As an earily riser, the biggest problem that I've encountered are the managers that decided that if you get in at 7 going home at 3:30 is leaving early. I've lost count of the number of times that I've heard, Dan or Jim is a better employee because they leave at 6. The fact that they don't drag their butts in until 9:30/10 never enters the manager's head. Basic arithmatic is beyond them. - End of rant.

BiggestDawg
BiggestDawg

That we are in the mess we are today.
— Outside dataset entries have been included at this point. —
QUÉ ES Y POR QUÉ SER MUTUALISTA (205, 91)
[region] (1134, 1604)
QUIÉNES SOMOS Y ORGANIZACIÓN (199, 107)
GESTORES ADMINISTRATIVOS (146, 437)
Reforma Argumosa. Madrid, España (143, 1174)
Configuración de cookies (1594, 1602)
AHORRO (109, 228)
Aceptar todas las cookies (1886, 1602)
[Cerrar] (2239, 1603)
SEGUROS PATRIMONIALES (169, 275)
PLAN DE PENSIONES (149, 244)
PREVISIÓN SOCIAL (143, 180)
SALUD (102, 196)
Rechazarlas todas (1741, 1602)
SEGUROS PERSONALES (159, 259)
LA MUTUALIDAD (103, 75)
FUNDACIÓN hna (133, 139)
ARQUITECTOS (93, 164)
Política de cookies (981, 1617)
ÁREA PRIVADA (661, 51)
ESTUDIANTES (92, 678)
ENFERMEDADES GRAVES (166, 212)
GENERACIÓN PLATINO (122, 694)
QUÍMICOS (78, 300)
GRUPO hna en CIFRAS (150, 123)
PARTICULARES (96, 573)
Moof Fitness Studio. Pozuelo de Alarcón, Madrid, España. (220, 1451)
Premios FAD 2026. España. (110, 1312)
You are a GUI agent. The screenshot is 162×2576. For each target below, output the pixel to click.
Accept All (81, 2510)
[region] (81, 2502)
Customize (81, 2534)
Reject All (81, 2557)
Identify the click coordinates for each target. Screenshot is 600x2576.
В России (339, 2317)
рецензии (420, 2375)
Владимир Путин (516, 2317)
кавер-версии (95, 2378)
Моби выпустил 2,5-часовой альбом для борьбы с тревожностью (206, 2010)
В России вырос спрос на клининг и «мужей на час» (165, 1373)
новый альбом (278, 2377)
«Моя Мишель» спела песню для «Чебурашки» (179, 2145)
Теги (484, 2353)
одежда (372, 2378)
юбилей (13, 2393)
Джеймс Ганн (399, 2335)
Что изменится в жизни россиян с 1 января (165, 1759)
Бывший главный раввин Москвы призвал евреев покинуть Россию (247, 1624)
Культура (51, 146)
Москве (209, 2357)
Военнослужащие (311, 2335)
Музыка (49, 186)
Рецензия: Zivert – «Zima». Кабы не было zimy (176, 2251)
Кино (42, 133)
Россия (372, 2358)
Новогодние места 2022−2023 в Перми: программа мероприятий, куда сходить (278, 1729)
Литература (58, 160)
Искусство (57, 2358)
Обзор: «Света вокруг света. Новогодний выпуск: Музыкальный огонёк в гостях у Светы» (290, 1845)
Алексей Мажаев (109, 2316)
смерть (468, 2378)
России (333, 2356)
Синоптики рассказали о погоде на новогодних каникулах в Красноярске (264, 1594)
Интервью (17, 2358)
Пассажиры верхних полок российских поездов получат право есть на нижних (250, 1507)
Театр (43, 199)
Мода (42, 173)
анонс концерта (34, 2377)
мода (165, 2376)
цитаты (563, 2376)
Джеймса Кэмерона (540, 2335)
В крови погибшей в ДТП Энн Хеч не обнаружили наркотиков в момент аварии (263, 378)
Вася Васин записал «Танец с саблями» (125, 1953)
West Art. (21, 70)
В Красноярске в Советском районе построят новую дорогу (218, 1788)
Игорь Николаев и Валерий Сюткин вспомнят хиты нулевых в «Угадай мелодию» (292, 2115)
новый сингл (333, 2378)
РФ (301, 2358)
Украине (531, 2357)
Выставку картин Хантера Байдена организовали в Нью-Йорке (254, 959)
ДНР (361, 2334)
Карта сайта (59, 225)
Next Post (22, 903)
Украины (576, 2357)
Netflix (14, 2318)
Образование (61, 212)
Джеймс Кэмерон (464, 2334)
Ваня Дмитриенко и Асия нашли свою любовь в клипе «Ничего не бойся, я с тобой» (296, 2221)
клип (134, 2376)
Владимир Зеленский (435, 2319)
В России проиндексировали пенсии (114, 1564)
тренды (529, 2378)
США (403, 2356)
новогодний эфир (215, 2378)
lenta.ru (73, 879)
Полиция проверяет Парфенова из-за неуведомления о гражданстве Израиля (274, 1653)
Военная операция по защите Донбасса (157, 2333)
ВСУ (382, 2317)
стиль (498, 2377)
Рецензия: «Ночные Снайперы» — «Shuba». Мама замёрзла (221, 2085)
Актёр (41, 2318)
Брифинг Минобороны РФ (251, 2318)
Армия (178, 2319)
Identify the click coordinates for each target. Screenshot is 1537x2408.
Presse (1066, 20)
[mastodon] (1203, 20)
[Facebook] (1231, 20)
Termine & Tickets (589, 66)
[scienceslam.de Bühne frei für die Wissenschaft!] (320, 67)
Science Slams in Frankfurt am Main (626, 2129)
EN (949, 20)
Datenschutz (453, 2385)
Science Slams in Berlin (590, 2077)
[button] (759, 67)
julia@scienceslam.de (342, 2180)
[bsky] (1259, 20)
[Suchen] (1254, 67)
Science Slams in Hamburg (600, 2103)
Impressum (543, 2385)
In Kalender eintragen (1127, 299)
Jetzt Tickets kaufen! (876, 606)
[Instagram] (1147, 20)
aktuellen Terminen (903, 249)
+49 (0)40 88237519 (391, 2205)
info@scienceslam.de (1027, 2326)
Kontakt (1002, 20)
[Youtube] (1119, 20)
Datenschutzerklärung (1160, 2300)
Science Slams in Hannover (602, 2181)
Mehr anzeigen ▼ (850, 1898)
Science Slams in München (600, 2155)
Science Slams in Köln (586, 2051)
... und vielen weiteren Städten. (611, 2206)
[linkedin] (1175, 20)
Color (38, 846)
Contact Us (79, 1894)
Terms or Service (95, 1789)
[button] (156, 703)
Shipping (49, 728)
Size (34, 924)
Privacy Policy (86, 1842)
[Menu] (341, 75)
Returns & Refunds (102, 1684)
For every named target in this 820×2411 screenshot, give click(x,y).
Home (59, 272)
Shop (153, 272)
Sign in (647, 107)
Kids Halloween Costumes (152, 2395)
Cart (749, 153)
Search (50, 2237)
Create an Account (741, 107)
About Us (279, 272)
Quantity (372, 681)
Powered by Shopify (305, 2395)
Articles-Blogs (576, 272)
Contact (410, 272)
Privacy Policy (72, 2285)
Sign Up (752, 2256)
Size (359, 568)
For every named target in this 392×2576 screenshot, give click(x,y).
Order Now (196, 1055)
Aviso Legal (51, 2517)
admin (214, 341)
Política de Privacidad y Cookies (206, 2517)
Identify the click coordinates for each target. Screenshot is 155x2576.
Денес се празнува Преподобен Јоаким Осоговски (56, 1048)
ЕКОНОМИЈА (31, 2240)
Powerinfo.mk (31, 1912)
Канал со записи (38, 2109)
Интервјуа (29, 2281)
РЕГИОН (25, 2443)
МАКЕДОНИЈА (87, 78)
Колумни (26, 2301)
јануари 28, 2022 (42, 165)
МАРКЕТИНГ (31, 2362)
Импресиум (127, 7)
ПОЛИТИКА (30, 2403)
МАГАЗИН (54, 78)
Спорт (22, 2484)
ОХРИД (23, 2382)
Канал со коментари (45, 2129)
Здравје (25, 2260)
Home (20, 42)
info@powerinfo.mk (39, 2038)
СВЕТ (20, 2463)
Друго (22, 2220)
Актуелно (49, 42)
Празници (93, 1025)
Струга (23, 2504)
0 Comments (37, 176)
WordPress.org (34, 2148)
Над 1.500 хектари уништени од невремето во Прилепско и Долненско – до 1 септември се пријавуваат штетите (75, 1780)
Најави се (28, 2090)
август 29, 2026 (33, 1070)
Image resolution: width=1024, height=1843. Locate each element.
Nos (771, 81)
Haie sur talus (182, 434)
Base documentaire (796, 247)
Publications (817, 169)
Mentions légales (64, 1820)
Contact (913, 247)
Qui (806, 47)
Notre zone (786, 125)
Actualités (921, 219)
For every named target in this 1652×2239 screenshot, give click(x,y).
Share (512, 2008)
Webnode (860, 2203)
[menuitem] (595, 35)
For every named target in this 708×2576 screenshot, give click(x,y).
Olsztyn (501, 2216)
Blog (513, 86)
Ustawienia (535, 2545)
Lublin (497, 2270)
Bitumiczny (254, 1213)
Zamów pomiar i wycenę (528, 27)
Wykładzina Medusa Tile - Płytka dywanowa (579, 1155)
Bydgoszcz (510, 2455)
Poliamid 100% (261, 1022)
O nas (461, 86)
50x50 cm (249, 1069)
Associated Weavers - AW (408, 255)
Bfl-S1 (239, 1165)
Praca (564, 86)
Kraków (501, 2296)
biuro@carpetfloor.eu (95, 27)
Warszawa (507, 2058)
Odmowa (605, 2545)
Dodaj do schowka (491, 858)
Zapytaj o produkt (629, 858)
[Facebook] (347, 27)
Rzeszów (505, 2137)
Not because they are bad or stupid people but because they are not capable of seeing past their spreadsheets to the reality that goes on around them. Therefore they make their decisions based purely on numbers and statistics and we all know that they can easily be wrong. It is still not the fault of the bean counter though. It is the fault of leaders to take the information from bean counters and from the front lines and properly interpret the information. In other words to put the human face to the numbers. This is not something that comes naturally to the bean counter. So bean counters that wind up in positions where business decisions need to be made tend to favor the one thing they know and understand and as a result they often make the wrong decisions I have seen it many times over that is why bean counters should not be allowed into the final decision process.

cillbat
cillbat

seems like a bit of communication projection here and assumptions running rampant. i think the general idea is that its unlikely to be realistic when looking at stats alone to base staffing decisions since stats never tell the whole story. so much of what gets done never meets the user's eye nor the 'bean-counter's' eye because its very difficult if not impossible to quantify how different calls can be. Therefore you average them out and hope for the best which is never going to come out right if you try to only meet and never exceed the need for support. Therein lies the true problem.